Editorial: The physiological and molecular response of aquatic animals to environmental stresses

The aquatic organisms include approximately 20% of species on the Earth. Many of those aquatic species play essential roles in ecosystems and/or the economy. In the past two hundred years, the significantly increased anthropogenic activities and climate change generated much more pressure on the aquatic organisms. Many species demonstrated phenotypic and genotypic changes in response to environmental pressure. In this Research Topic, “The physiological and molecular responses of aquatic animals to various environmental stressors” were discussed. With the significant global climate change, the aquatic environment starts to become unstable. The most common concern is the temperature, which is directly caused by global warming in the past two centuries. The direct effect of increasing temperature in the aquatic environment on aquatic animals is the change of gene expression profiles upon the thermal stress. With the well-developed, low-cost next-generation sequencing techniques, alterations in transcriptomes under the pressure of high temperature have been identified in many aquatic organisms, including Pacific oyster (Crassostrea gigas) (Tan et al.), ark shells (Scapharca subcrenata) (Zou et al.), and Farrer’s scallop (Chlamys farreri) (Liu et al.). Long-term thermal stress on oysters even resulted in a global divergence in the genome (Tan et al.).
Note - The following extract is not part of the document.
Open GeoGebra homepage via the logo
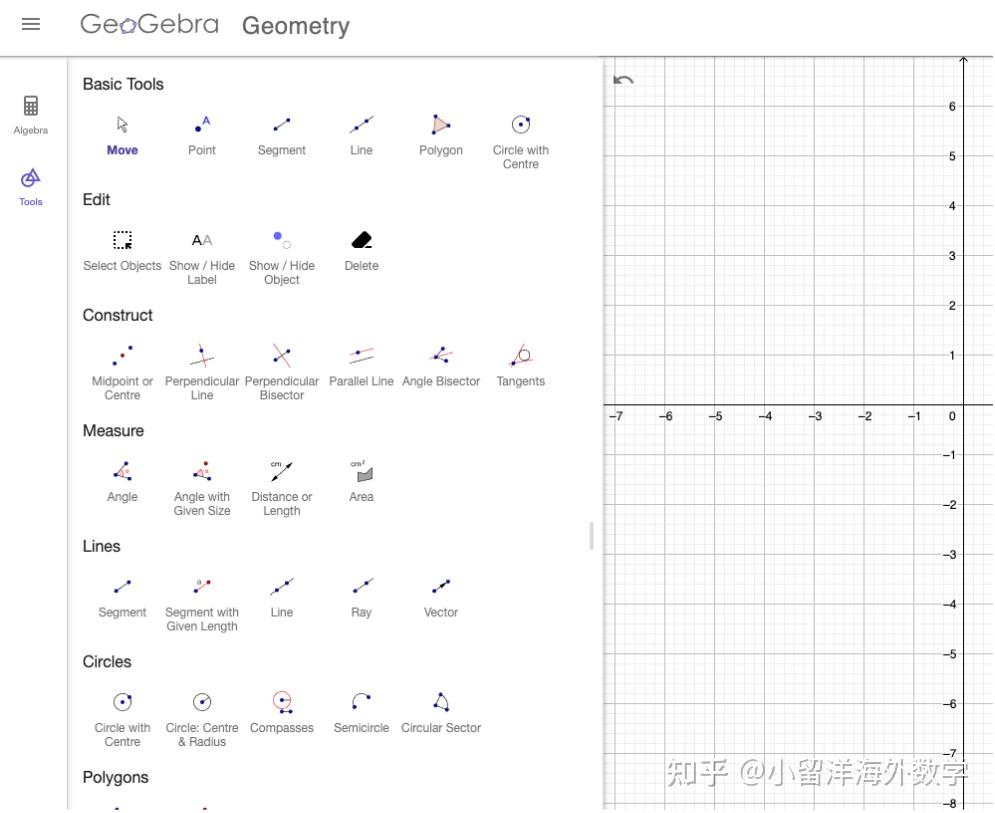This screenshot has height=813, width=995. pyautogui.click(x=148, y=25)
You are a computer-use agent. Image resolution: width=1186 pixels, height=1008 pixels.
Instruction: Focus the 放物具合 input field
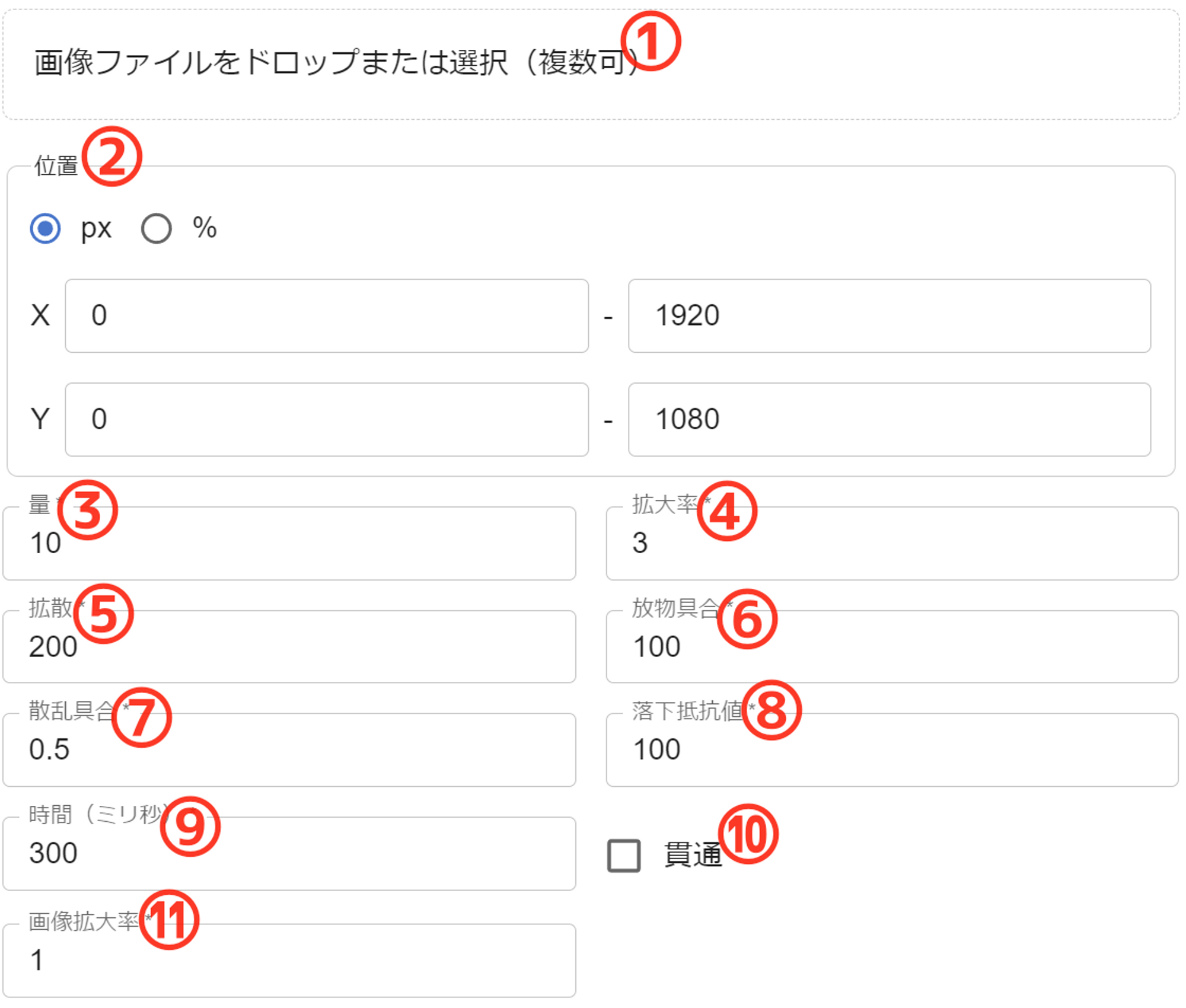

Hypoxia has been long recognized as an environmental stressor that negatively impacts aquatic animals. Since oxygen is critical to oxidation and metabolic activities in animals, lack of oxygen in water showed a significant influence on the post-translational regulation in aquatic animals, such as protein phosphorylation (Sokolov et al.) and gluconeogenesis (Jiang et al.). These changes indicated the activation of alternative metabolic pathways with less oxygen consumption in the animals. The hypoxic stress also impacts the aquatic animals at the transcriptomic level leading to the upregulation of a classic molecular chaperone family, heat shock proteins (Sun et al.), which is similar to that of the animals under thermal stress. Interestingly, hypoxia also influences the brain function in teleost fish (Atlantic croaker, Micropogonias undulatus) by manipulating the activity of neuronal nitric oxide synthase (Rahman and Thomas), which explains the behavioral change of the fish associated with hypoxic stress.